If There Is Anything Virtuous

About fifteen years ago, President Nelson gave a talk at BYU about the power and protection of worthy music. He taught, “Do not degrade yourself with the numbing shabbiness and irreverence of music that is not worthy of you. Delete the rubbish from your minds and your iPods. Protect your own personal standards! Be selective! Be wise! Do not allow unworthy, raucous music to enter your life. It is not harmless. It can weaken your defense and allow unworthy thoughts into your mind and pave the way to unworthy acts. Please remember: That which [does] not edify is not of God, and is darkness. That which is of God is light. [D&C 50:23–24] Dear brothers and sisters, please fill your minds with worthy sights and sounds. Cultivate your precious gift of the Holy Ghost. Protect it as the priceless gift that it is. Carefully listen for its quiet communication. You will be spiritually stronger if you do. You know the proverb ‘As [a man] thinketh in his heart, so is he’ (Proverbs 23:7).

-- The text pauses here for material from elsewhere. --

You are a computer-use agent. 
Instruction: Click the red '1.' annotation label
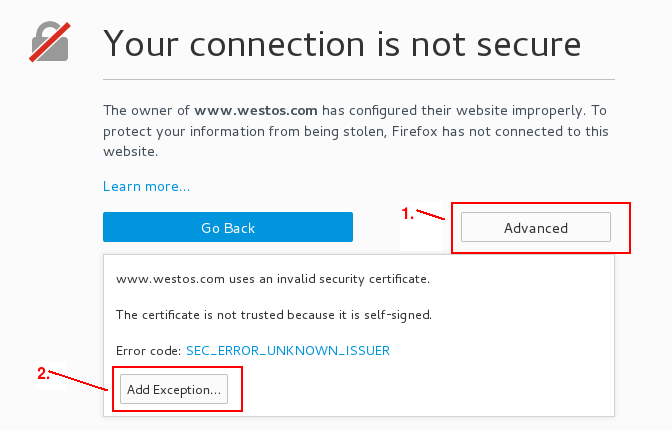pos(408,213)
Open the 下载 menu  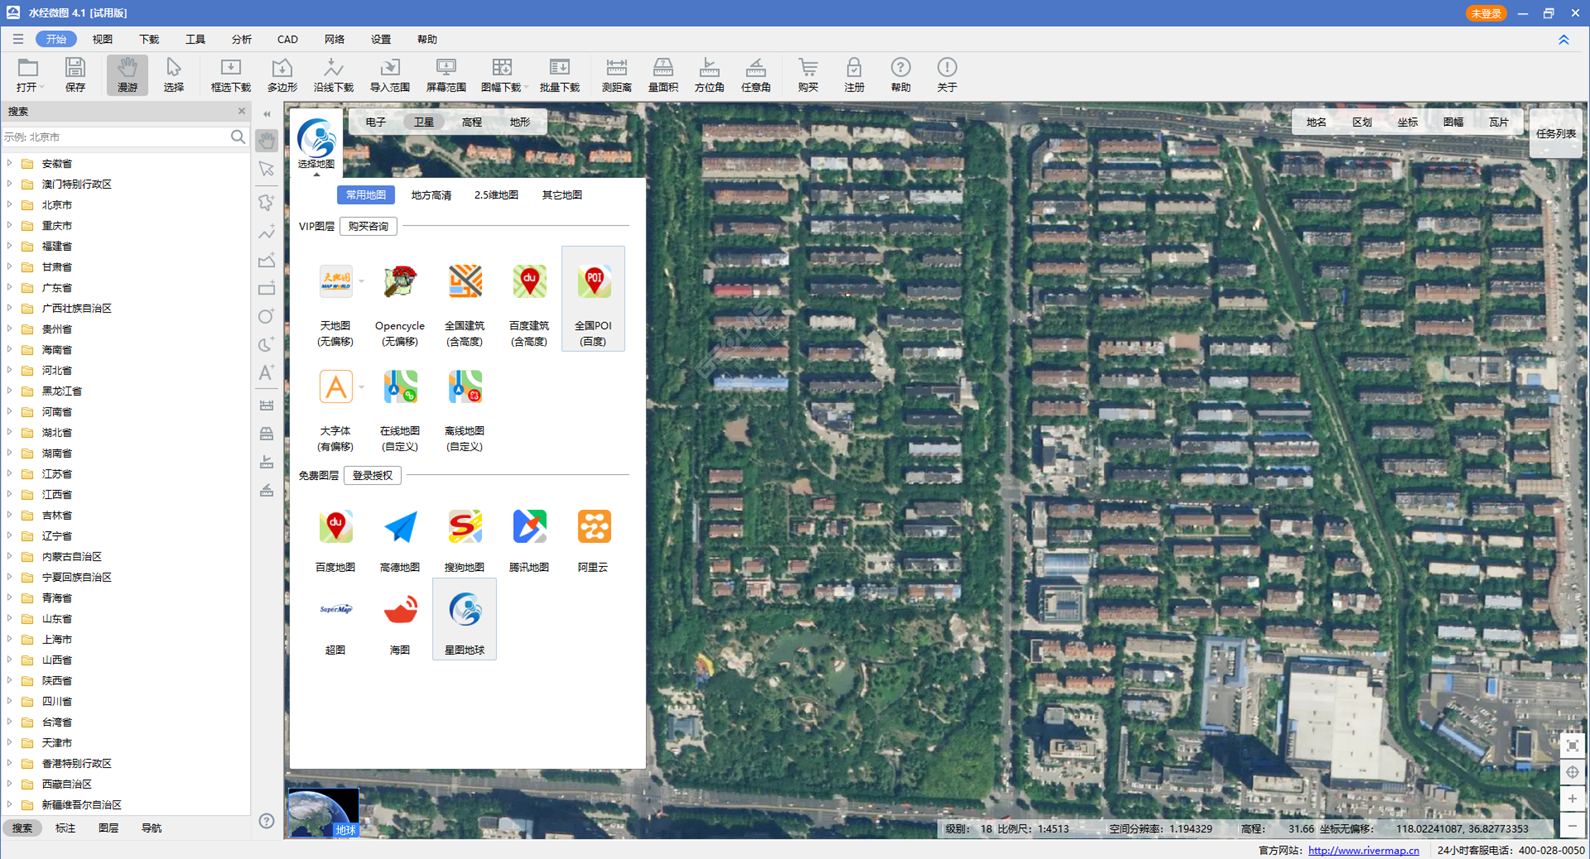pyautogui.click(x=149, y=40)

As you control your thoughts, you control your actions. Indeed, worthy music can provide power and protection for your soul.” I vaguely remember a story told by my mission president and his wife in one of our zone conferences that focused on the power of music. As I remember it, they had taken in a troubled youth into their home—foster care, I think—and stripped away his access to all of the negative things such as drugs that had been destroying his life. They had tried to help him clean up his ways and become a new person, which worked for a time. But eventually he found his way back to all of those things and addictive habits and destroyed all the progress they had made helping him repent and build a stable life. When my mission president and his wife pondered what they might have done wrong and how he had found his way back to all those destructive behaviors when he had for a short time become clean of them, they were taught by the Spirit the reason. They realized that it was his music, the one thing that had not been taken away, which sent him eventually back to his former ways. Their message to us was to not underestimate the power of music, both for good and for bad—it can both destroy and save lives.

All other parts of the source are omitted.